Exercise scientists measure how athletes feel as their rating of perceived exertion (RPE). Here, athletes report subjective sensations of exercise stress, usually on a numerical scale ranging from 6 to 20. (This is called a Borg scale, with the top number indicating the very highest level of fatigue.) This, then, is an attempt to put an objective measure (a number) to a subjective feeling (“How hard does it feel?”). Using this tool, the goal of researchers has been to identify the physiological (heart and lung function, body temperature), metabolic (blood acidity, lactate levels), and neuromuscular (muscle stress) factors that are most important in signaling the athletes’ level of subjective stress during a distance competition. By monitoring all this input, then, competitors figure out how to adjust race velocity to provide their best effort for a particular competition distance.
However, which particular input cues are the most critical in this strategizing are not entirely clear. A whole variety is possible, but despite a good deal of research, physiologists remain pretty much in the dark as to exactly how the athlete senses level of effort. Heart rate, oxygen uptake, and rate and depth of breathing have all been linked to RPE, as have blood-lactate level, availability of blood sugar, body temperature, and blood or muscle pH (acidity). Since all of these factors are in fact altered with increased work intensity, however, it is difficult to determine which, if any, actually cause changes in RPE. (Author’s note: An informal survey of running acquaintances would seem to confirm personal experience that the agonizing discomfort of labored breathing is the most prominent signal of stress in a 5K or 10K road race. Does it help to recognize that this gasping indicates that excessive carbon dioxide is building up in your blood during the buffering of lactic acid, which is now flooding out of your muscle cells? Nope. Not at all.)
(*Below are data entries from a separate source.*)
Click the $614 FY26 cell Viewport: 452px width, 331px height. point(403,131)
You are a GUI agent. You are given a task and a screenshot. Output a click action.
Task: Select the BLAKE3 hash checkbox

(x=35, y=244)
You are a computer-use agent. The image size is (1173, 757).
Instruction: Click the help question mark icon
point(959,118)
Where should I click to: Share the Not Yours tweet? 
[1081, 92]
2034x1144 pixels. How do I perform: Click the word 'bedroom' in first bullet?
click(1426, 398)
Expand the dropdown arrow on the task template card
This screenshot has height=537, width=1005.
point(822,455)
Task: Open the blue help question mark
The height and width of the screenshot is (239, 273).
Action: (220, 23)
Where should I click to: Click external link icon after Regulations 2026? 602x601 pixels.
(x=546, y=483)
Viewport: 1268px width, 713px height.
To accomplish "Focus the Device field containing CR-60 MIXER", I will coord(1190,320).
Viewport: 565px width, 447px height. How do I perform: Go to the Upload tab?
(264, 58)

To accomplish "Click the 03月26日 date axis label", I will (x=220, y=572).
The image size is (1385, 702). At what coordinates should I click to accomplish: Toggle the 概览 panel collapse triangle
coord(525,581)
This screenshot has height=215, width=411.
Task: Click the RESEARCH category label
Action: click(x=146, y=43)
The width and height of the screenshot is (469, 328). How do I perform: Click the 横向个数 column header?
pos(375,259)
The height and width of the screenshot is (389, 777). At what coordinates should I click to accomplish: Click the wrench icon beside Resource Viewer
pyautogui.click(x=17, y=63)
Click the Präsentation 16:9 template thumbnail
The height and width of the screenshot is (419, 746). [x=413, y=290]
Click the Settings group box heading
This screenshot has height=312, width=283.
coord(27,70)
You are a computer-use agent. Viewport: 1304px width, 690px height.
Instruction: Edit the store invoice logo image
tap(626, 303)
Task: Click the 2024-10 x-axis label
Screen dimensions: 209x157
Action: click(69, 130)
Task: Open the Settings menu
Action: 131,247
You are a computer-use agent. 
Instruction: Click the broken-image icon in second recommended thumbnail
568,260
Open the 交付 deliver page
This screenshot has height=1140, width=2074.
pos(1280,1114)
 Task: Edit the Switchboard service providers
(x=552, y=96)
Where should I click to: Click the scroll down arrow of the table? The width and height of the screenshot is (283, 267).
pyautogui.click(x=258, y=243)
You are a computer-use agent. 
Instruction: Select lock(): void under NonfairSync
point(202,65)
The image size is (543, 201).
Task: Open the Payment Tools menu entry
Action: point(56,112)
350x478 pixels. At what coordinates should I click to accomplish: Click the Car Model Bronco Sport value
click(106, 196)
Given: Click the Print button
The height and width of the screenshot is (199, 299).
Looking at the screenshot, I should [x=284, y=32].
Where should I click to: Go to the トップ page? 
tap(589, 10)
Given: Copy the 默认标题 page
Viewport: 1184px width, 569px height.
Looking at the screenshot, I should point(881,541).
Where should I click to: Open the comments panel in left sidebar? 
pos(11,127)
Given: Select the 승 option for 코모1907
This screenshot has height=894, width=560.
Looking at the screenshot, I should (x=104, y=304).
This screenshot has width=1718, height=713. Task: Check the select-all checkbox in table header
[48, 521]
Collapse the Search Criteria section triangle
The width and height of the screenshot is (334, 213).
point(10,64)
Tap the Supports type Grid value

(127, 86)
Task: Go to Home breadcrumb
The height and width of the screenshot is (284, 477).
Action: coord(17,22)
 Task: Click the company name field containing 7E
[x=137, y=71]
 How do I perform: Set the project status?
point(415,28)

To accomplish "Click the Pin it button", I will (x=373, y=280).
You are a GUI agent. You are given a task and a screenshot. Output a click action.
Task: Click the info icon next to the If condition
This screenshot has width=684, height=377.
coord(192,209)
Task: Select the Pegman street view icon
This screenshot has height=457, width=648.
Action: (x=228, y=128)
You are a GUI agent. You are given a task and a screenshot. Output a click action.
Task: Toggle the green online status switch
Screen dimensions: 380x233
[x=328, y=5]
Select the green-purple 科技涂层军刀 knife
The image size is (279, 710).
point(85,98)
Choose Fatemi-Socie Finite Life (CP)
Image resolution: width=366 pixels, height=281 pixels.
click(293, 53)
You might think, too, that external cues, such as where you are in relation to other competitors, could be important. If you, the state cross country champion, are at the back of the pack, your pace is too slow. Split times, which are provided specifically to help competitors regulate velocity, should be expected to be particularly useful in regulating effort in a distance event. But, perhaps surprisingly, this conclusion has not always been supported by research findings.
For instance, Yumna Albertus and her colleagues at the University of Cape Town shamelessly deceived trained cyclists during 20K time trials to see if providing false split times would change their pacing strategy. On the first time trial, the split times were correct, but on the second trial, the first split was actually given at .775 kilometers. This was followed by an increase of 25 meters with each subsequent kilometer until the end, when the split was given at 1.25 kilometers. On a third trial, the fraudulent times were reversed. So, did all this trickery affect the cyclists’ pacing strategy? Surprisingly, not at all. There were no differences in finish times among the three trials. RPE values were the same, too. In finding that the pattern of power output was similar during the three trials, the researchers could conclude that the pacing strategy didn’t change, either. Their conclusion? Pacing strategy is regulated by intrinsic clues (how an athlete feels), rather than by distance feedback.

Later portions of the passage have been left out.